## O QUE FAZER:
1. Transcreva, do texto sobre a cobrança no Parque Nacional de Jericoacoara, o trecho que vai de "O ponto central" até "independente e municipalizada.".
2. Retome o texto sobre a cobrança no Parque Nacional de Jericoacoara, dando continuidade a ele logo após a última frase apresentada.

:: TRECHO DO TEXTO

A Justiça Federal do Ceará suspendeu por tempo indeterminado a cobrança de ingressos para visitantes do Parque Nacional de Jericoacoara, após revolta de moradores e visitantes. A decisão foi tomada pelo juiz Sérgio de Norões Milfont Júnior, da 18ª Vara da Justiça Federal do Ceará.
Em 2024, o parque nacional foi concedido para a iniciativa privada e ficará sob gestão do consórcio Urbia Cataratas Jericoacoara por 30 anos com uma promessa de investimentos de até R$ 1 bilhão ao longo desse período.
O contrato de concessão prevê a isenção da cobrança para moradores, trabalhadores e pesquisadores do local, além de inscritos no Cadastro Único para programas sociais do governo federal. Porém, a Urbia previa a taxa de R$ 50 a partir de março de 2025.
A comunidade local não aceitou a decisão e vem lutando contra o pedágio para chegar à vila, um dos destinos turísticos mais famosos do Nordeste.
O ponto central do conflito é que a única via terrestre que leva à vila passa pelo Parque Nacional de Jericoacoara, cuja concessão foi dada à Urbia. Assim, a cobrança atinge todos que desejam acessar o local, mesmo aqueles que não pretendem visitar o parque. “O que eles estão fazendo, na verdade, é instituir um pedágio”, critica Lucimar Vasconcelos, presidente do Conselho Comunitário de Jericoacoara. Ela reforça que a vila, embora situada dentro da área do parque, possui gestão independente e municipalizada.

::::
:: MATERIAL FORNECIDO

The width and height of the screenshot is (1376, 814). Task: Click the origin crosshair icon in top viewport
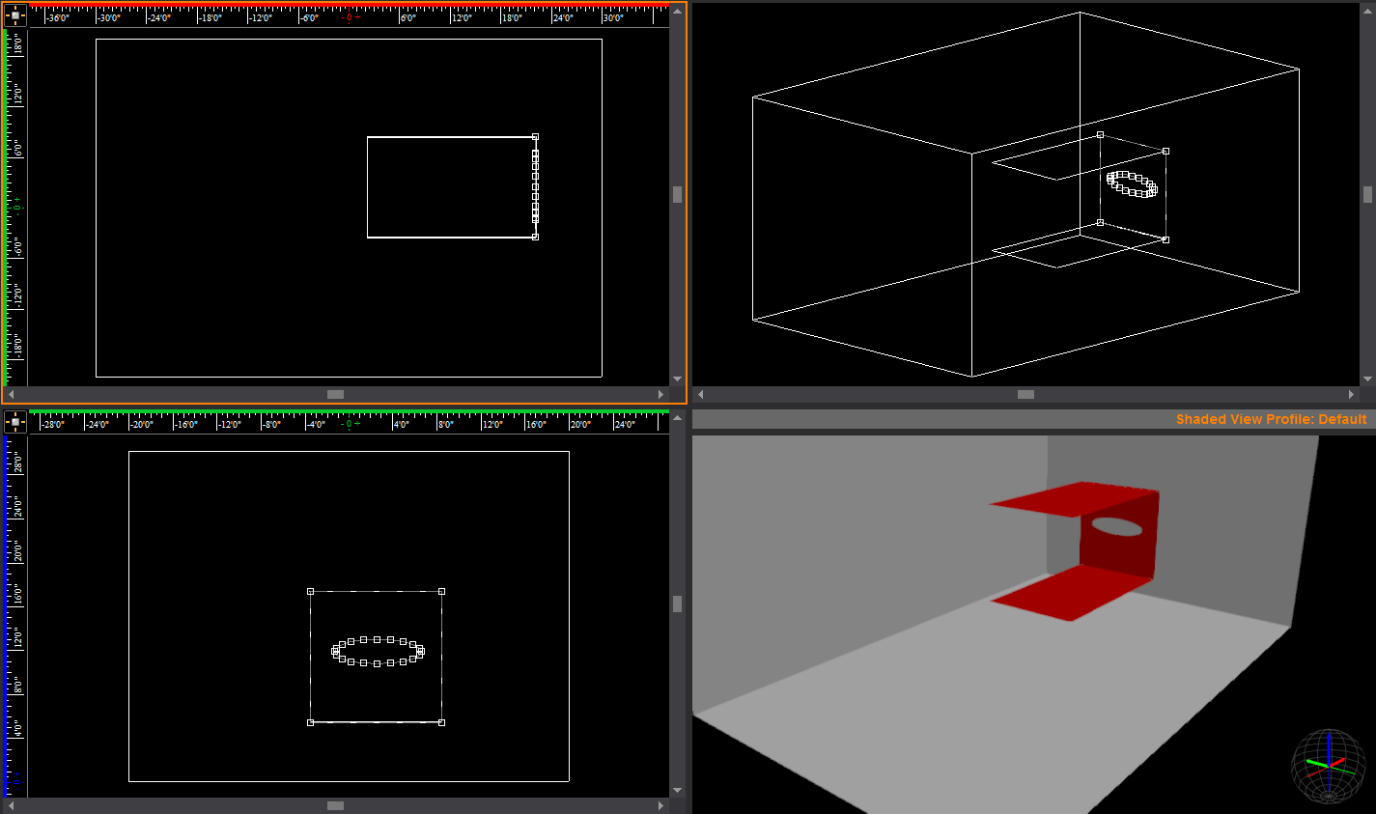coord(14,14)
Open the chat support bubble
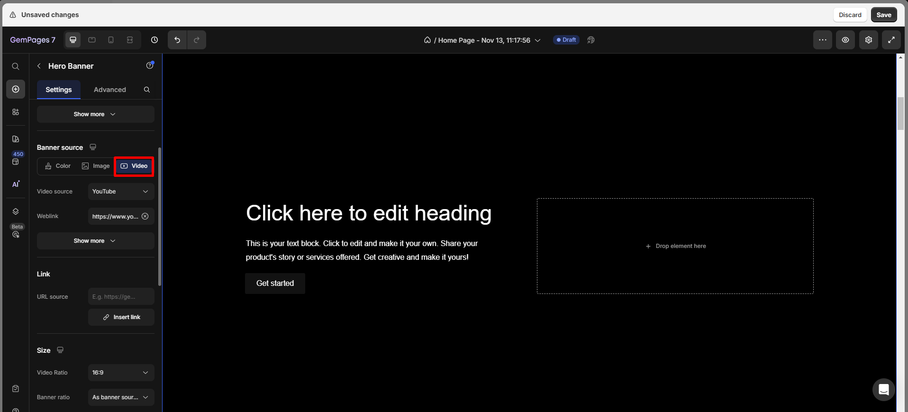The height and width of the screenshot is (412, 908). click(x=883, y=390)
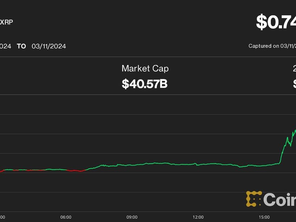
Task: Switch to the Market Cap tab
Action: pos(145,68)
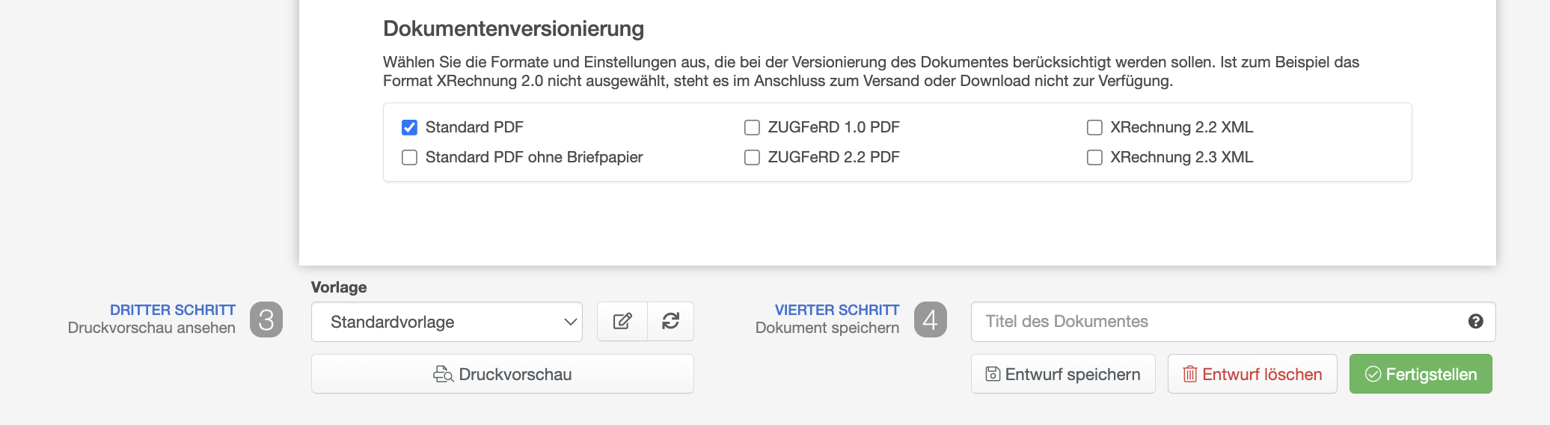Click the green Fertigstellen button
The width and height of the screenshot is (1550, 425).
pyautogui.click(x=1421, y=374)
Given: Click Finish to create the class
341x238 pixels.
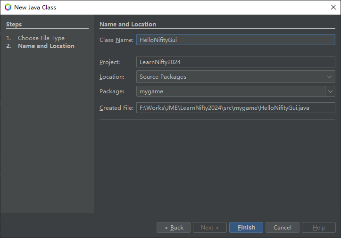Looking at the screenshot, I should 246,228.
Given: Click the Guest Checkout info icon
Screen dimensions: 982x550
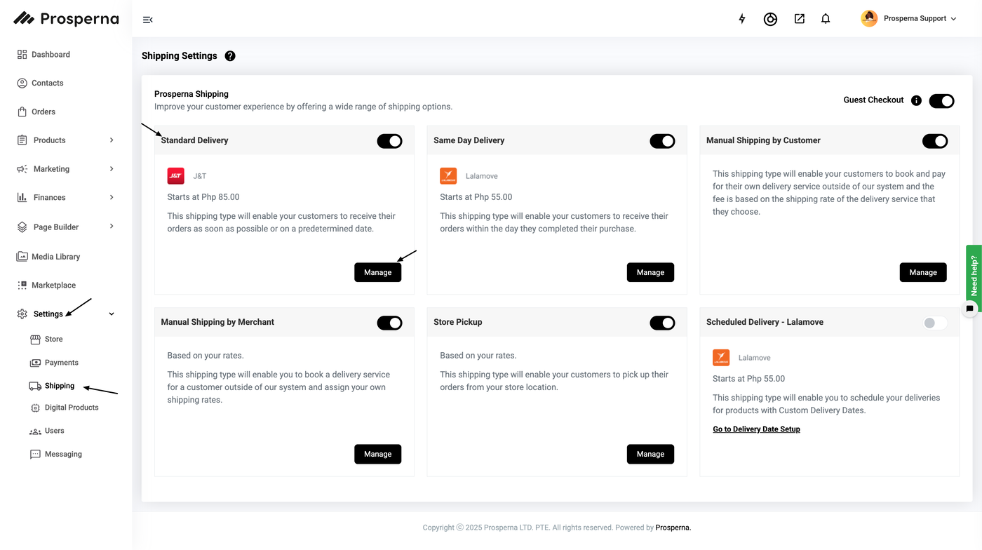Looking at the screenshot, I should point(916,100).
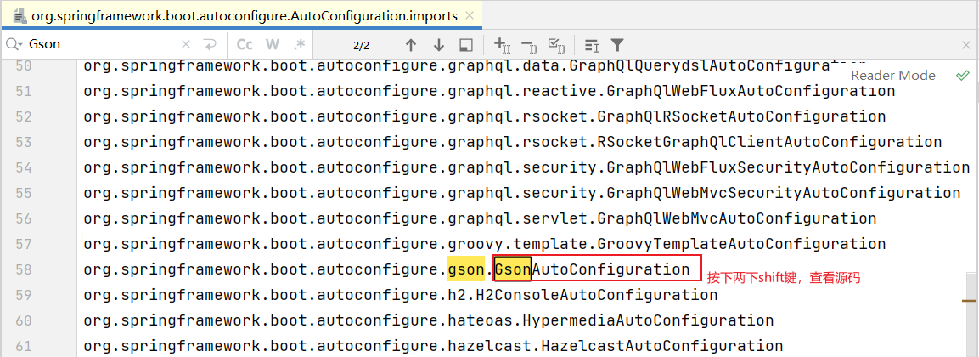Clear the Gson search text
Image resolution: width=979 pixels, height=357 pixels.
tap(186, 45)
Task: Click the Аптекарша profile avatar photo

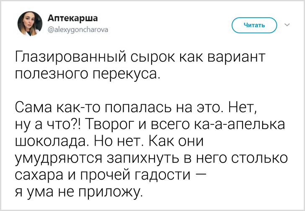Action: [x=30, y=23]
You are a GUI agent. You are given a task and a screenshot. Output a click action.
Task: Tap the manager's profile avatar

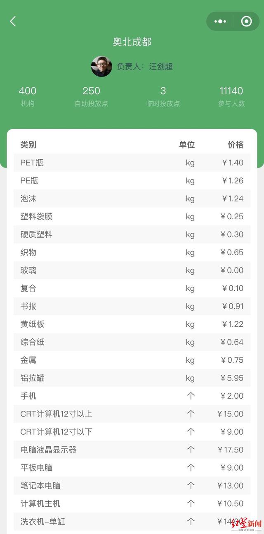pos(101,67)
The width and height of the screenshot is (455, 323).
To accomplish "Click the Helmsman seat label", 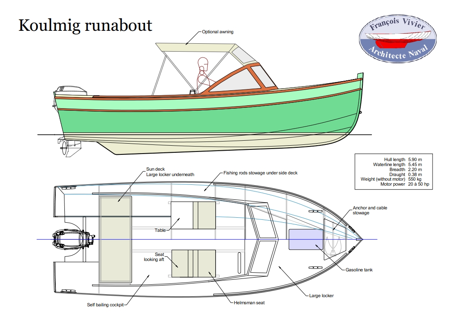I will click(x=249, y=303).
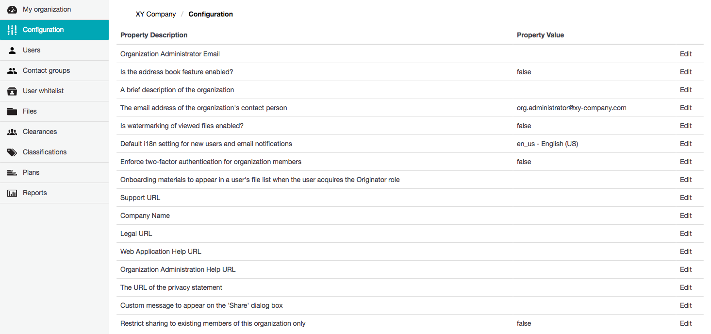Click the User whitelist icon
The image size is (711, 334).
[12, 91]
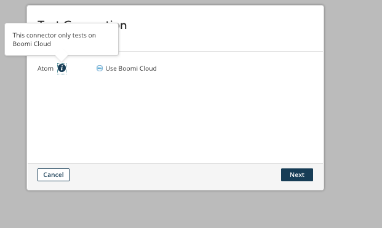The height and width of the screenshot is (228, 382).
Task: Cancel the Test Connection dialog
Action: point(54,175)
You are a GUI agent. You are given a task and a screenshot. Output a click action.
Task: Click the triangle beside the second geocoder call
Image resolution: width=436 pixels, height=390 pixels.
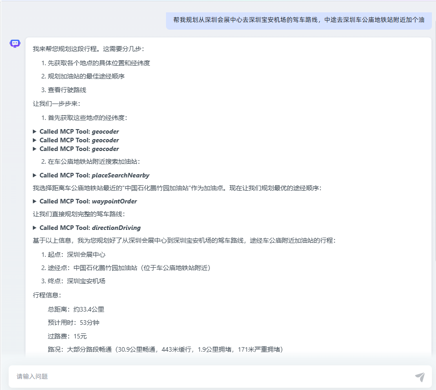(x=35, y=140)
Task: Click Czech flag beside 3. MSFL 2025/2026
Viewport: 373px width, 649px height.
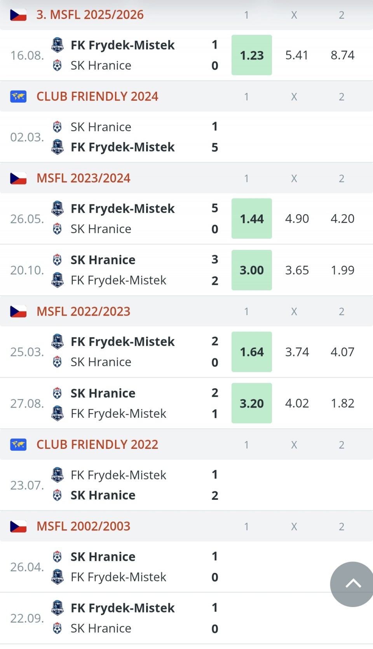Action: click(18, 15)
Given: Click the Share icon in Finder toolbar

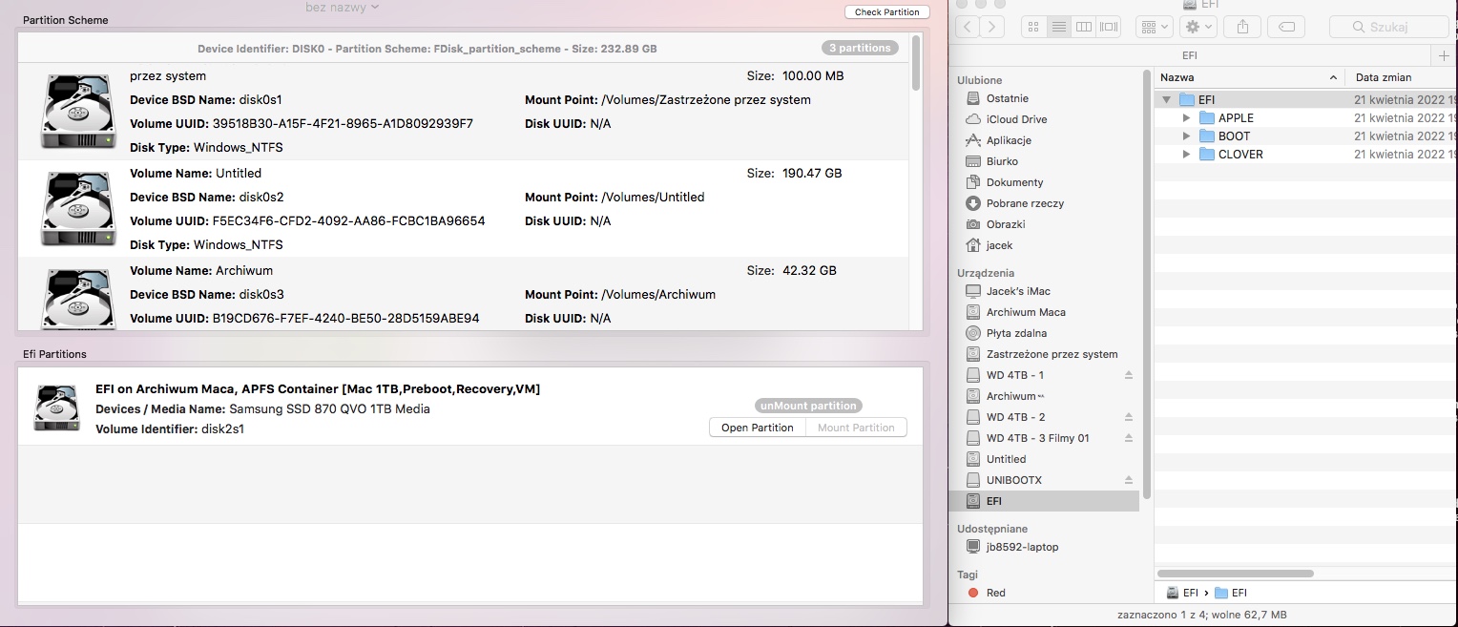Looking at the screenshot, I should [x=1241, y=27].
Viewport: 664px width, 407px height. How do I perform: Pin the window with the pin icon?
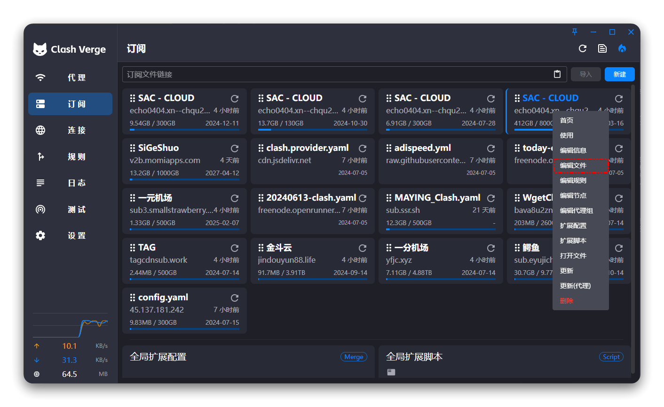coord(575,32)
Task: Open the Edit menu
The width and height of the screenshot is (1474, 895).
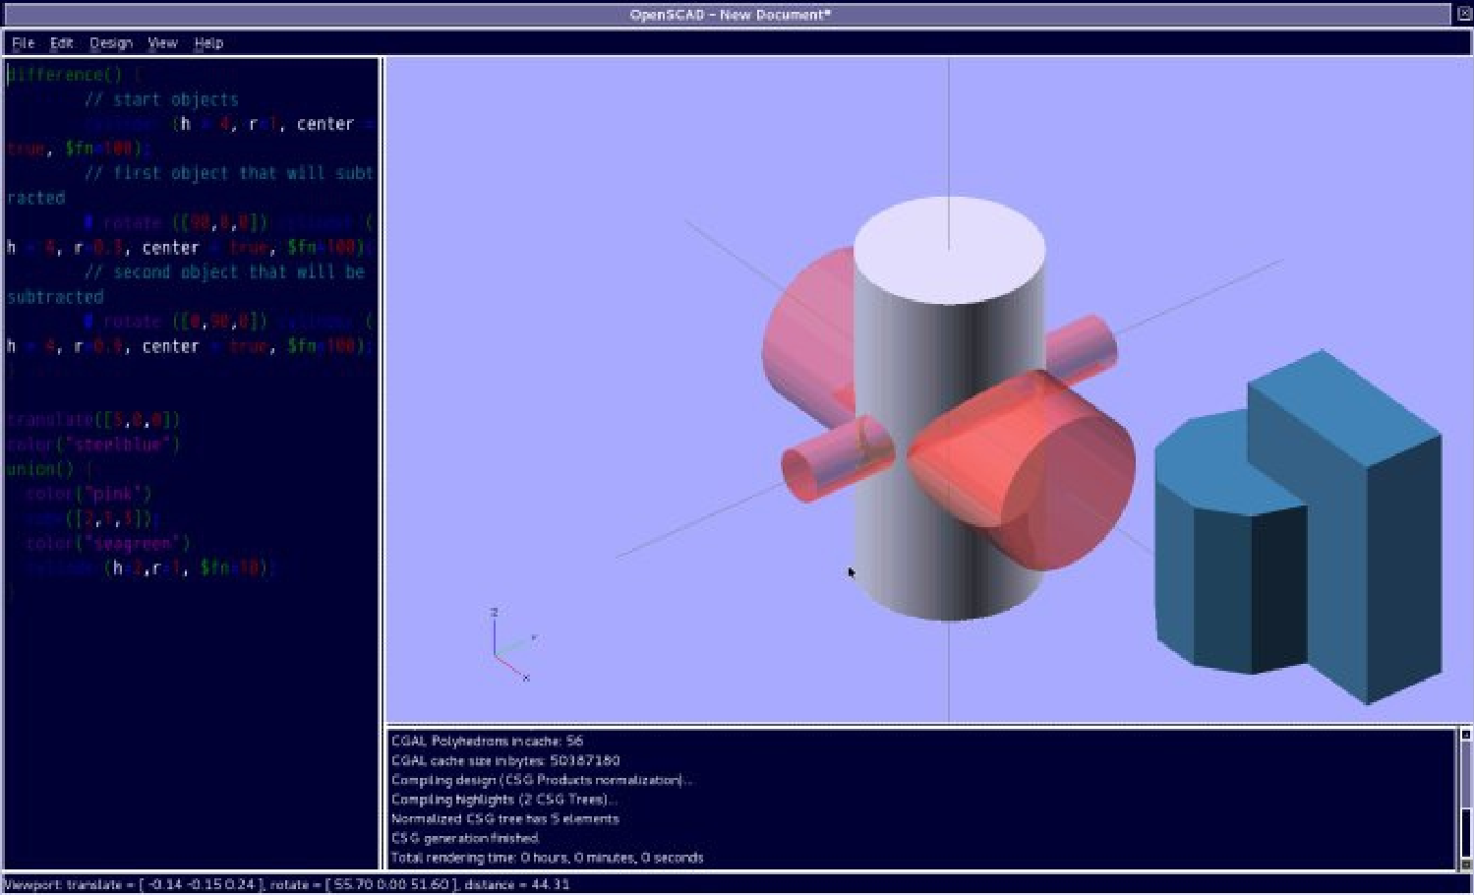Action: (x=62, y=43)
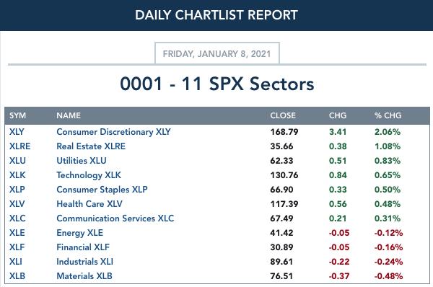Click the Energy XLE name link

79,233

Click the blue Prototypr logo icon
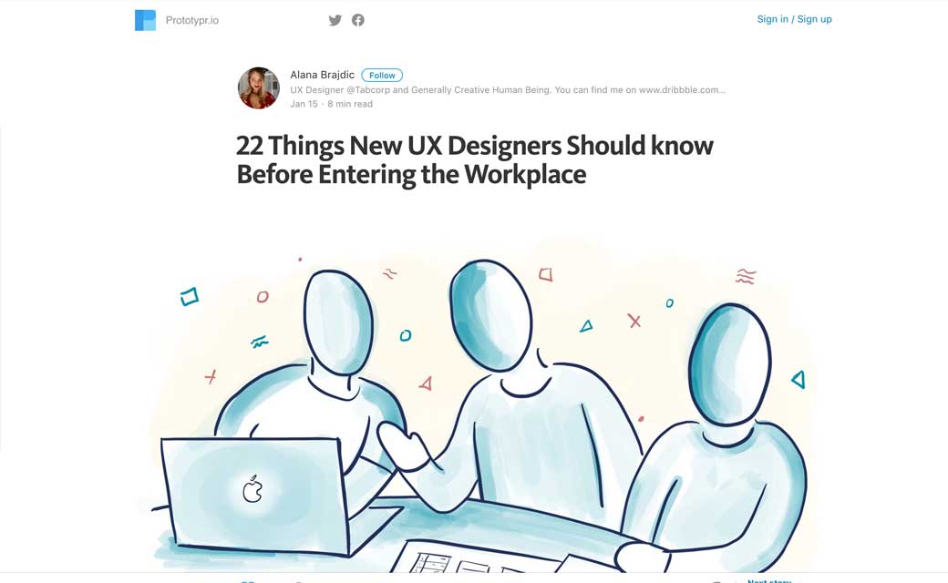(x=145, y=20)
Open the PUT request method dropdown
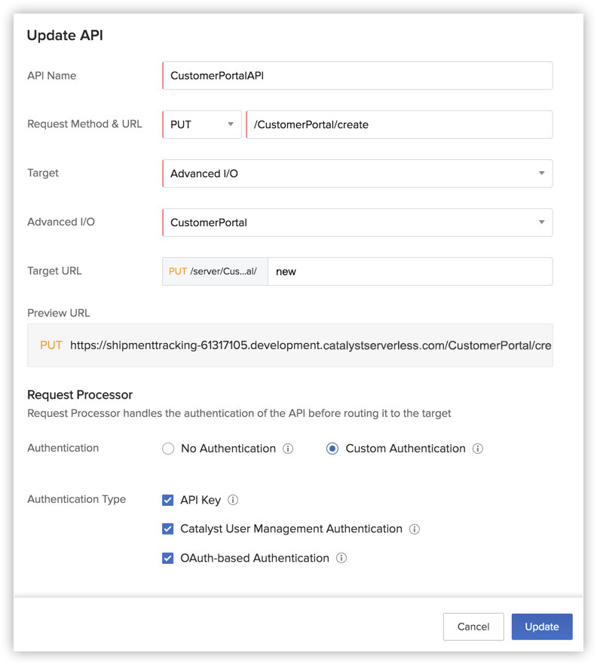 [x=202, y=125]
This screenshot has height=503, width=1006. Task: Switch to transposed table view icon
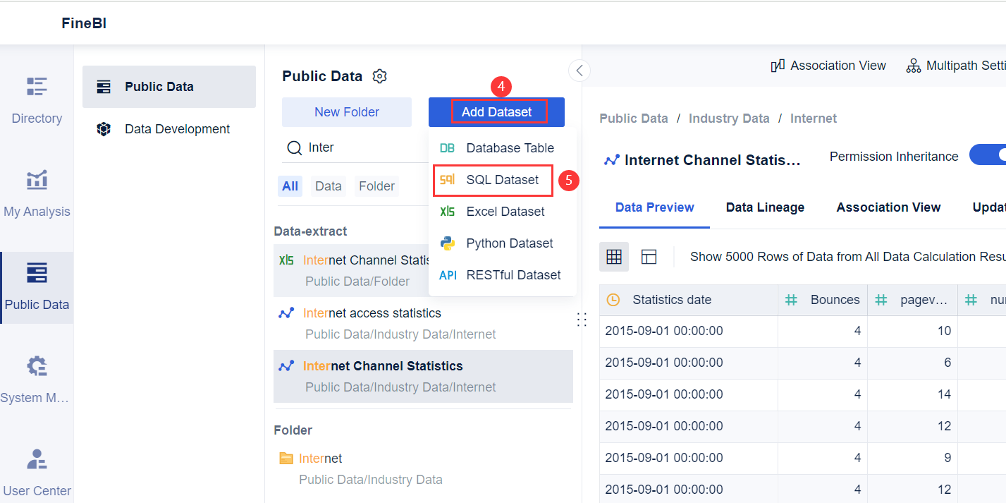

::::

## RESPOSTAS ABAIXO:
1.
O ponto central do conflito é que a única via terrestre que leva à vila passa pelo Parque Nacional de Jericoacoara, cuja concessão foi dada à Urbia. Assim, a cobrança atinge todos que desejam acessar o local, mesmo aqueles que não pretendem visitar o parque. “O que eles estão fazendo, na verdade, é instituir um pedágio”, critica Lucimar Vasconcelos, presidente do Conselho Comunitário de Jericoacoara. Ela reforça que a vila, embora situada dentro da área do parque, possui gestão independente e municipalizada.

2.
A cobrança é vista como prejudicial ao turismo local e “injusta” para quem não tem interesse em acessar os atrativos do parque. Lucimar compara a situação com a administração de um condomínio: “É como você morar num prédio, e o síndico diz que o visitante tem de pagar para usar o elevador.” Ela também questiona a disparidade em relação a outros parques geridos pela mesma empresa, como o Ibirapuera e o Parque das Cataratas, onde a cobrança é restrita aos atrativos e não ao acesso às cidades.
O magistrado determinou também que, em até 60 dias, o ICMBio apresente um plano detalhado sobre o andamento do cadastro dos beneficiários da isenção. Após a apresentação do documento, o juiz vai proferir uma nova decisão sobre a cobrança.
“Embora exista vedação à cobrança de ingresso de moradores, frequentadores e trabalhadores locais, não houve comprovação da adoção das medidas necessárias para identificação dos beneficiários”, acrescentou o magistrado.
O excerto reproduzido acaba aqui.